---------- Excerpted text

Skip to content
New issue

Have a question about this project? Sign up for a free GitHub account to open an issue and contact its maintainers and the community.

By clicking “Sign up for GitHub”, you agree to our terms of service and privacy statement. We’ll occasionally send you account related emails.

Already on GitHub? Sign in to your account

Cannot call worker_client() from an asynchronous function #5513

Closed
orf opened this issue Nov 10, 2021 · 3 comments · Fixed by #7844 · May be fixed by #6059
Closed

Cannot call worker_client() from an asynchronous function #5513

orf opened this issue Nov 10, 2021 · 3 comments · Fixed by #7844 · May be fixed by #6059

Comments

@orf
Copy link
Contributor

orf commented Nov 10, 2021

What happened:

Calling worker_client() from an async function throws an exception

What you expected to happen:

It should not throw an exception

Minimal Complete Verifiable Example:

from dask.distributed import worker_client

async def entrypoint():
    with worker_client() as client:
        return None


if __name__ == '__main__':
    from distributed import Client
    with Client() as client:
        client.submit(entrypoint).result()

--------------------
---------- Listing

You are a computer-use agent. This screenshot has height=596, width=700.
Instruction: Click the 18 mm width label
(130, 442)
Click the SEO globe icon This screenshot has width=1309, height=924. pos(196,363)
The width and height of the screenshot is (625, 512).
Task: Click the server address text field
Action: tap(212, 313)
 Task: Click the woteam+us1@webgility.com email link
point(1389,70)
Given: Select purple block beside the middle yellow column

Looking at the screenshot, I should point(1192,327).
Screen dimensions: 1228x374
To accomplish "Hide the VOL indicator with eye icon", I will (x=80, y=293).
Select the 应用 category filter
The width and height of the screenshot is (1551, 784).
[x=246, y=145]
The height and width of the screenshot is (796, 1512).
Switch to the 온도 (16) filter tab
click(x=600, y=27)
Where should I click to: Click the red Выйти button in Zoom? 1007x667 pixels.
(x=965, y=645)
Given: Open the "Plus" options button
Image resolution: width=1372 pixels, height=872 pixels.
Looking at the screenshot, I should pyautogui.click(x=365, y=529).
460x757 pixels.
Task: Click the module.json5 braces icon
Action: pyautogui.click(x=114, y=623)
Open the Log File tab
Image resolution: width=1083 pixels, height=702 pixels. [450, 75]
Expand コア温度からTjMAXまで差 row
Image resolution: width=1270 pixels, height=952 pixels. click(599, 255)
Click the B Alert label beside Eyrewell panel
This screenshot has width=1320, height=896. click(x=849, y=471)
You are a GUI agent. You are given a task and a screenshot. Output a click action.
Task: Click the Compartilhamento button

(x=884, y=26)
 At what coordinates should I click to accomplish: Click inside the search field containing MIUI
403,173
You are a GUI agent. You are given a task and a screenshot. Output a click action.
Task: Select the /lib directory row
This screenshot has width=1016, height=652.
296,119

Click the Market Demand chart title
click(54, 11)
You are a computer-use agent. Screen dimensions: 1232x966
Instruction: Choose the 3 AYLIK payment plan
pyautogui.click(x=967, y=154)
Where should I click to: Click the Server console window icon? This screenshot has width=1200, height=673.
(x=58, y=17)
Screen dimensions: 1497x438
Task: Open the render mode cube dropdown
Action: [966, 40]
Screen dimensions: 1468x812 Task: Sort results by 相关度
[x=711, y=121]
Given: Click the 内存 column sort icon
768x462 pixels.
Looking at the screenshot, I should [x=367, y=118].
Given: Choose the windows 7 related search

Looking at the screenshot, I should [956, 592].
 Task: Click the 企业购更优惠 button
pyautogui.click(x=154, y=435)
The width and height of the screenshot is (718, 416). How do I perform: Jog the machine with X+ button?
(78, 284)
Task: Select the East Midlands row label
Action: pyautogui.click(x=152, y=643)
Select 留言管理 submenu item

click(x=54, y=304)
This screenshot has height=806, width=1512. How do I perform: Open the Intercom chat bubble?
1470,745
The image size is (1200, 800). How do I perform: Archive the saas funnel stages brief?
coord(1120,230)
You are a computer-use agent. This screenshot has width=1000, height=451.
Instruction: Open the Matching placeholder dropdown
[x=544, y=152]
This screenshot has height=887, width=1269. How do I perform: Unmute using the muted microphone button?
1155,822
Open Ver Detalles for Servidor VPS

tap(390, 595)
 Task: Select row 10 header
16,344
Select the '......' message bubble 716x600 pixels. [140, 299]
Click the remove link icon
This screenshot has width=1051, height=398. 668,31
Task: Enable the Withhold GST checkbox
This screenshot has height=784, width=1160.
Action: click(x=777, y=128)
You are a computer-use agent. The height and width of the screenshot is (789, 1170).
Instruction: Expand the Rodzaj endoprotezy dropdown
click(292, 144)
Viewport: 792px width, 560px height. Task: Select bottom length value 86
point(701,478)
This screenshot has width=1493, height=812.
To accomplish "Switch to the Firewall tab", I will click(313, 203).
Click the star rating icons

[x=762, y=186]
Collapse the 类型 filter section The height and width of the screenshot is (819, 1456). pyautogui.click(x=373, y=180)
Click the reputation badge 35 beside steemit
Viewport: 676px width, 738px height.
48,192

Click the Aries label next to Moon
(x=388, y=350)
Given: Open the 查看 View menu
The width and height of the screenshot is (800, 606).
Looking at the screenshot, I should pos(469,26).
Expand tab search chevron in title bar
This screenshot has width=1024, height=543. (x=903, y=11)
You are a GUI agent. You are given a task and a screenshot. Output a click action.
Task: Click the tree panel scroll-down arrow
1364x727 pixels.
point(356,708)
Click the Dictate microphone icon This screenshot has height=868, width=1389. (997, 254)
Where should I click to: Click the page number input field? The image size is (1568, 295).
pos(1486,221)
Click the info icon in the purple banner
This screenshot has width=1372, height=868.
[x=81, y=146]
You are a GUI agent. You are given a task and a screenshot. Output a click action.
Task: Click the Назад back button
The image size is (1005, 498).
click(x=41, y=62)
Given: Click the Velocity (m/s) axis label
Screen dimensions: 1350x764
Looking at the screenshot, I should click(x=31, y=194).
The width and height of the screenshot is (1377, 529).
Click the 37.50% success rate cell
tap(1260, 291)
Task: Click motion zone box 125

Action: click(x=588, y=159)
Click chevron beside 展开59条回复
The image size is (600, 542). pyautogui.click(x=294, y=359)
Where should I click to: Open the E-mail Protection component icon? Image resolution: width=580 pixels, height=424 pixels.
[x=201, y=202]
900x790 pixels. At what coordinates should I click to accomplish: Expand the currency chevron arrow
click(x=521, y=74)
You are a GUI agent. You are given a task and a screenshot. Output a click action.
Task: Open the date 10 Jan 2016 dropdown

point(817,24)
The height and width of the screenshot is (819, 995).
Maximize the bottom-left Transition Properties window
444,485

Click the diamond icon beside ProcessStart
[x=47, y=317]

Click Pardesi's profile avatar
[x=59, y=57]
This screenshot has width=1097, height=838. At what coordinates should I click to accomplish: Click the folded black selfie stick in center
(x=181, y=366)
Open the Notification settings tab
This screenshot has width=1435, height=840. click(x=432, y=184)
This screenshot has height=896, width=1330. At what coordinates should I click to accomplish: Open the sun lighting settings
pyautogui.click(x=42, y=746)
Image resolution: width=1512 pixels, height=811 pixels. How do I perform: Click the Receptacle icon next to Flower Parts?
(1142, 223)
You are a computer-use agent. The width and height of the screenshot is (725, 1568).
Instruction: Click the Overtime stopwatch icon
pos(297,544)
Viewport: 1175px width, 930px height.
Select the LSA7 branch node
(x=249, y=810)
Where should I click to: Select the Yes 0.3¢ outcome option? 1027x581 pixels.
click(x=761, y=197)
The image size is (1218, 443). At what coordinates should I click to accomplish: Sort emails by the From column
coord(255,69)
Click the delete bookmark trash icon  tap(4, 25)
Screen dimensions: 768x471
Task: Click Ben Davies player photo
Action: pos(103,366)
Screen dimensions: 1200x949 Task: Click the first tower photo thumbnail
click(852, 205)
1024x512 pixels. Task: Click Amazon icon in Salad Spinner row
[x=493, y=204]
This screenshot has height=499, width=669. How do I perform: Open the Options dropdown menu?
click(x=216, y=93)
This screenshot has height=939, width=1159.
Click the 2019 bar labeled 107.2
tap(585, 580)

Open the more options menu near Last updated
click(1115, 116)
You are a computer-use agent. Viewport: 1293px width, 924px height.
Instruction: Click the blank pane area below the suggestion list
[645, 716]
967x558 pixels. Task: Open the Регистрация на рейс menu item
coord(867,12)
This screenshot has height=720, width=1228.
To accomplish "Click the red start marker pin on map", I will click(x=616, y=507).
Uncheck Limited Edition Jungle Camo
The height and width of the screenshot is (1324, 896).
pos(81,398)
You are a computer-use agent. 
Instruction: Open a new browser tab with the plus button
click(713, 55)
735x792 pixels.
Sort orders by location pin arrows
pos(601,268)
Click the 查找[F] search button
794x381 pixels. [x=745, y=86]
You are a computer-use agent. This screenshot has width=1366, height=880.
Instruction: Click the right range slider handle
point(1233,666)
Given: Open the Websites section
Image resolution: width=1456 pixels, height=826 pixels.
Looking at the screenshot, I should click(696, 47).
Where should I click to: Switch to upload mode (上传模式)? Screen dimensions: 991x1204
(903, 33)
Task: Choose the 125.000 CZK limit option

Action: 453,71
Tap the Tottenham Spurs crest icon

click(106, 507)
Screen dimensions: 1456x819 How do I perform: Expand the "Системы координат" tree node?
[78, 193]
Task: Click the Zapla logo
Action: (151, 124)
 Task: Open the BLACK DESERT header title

--------------------

Problem set ▸
- 1) Summarize the GitHub issue about worker_client() in two sentences.
- 2) Answer these questions using the GitHub issue about worker_client():
(a) On what date was the issue opened?
(b) Which number is listed as having fixed the issue?
(c) In the minimal example, what function is passed to client.submit?
- 3) Carry on the GitHub issue about worker_client() from the point where it stops.

Answers per task ▸
- 1) Issue #5513, opened by orf on Nov 10, 2021, reports that calling worker_client() from an asynchronous function throws an exception, when no exception was expected. The issue is closed and marked as fixed by #7844, and it gives a minimal example in which an async function named entrypoint opens worker_client() in a with block and is submitted through a Client.

- 2)
(a) Nov 10, 2021
(b) #7844
(c) entrypoint

- 3)
This errors with:

distributed.worker - WARNING - Compute Failed
Function:  entrypoint
args:      ()
kwargs:    {}
Exception: 'AttributeError("\'_thread._local\' object has no attribute \'start_time\'")'

Traceback (most recent call last):
  File "foo/deadlock.py", line 48, in <module>
    client.submit(entrypoint).result()
  File "barpython3.9/site-packages/distributed/client.py", line 233, in result
    raise exc.with_traceback(tb)
  File "foo/deadlock.py", line 41, in entrypoint
    with worker_client() as client:
  File "/usr/local/Cellar/python@3.9/3.9.7_1/Frameworks/Python.framework/Versions/3.9/lib/python3.9/contextlib.py", line 119, in __enter__
    return next(self.gen)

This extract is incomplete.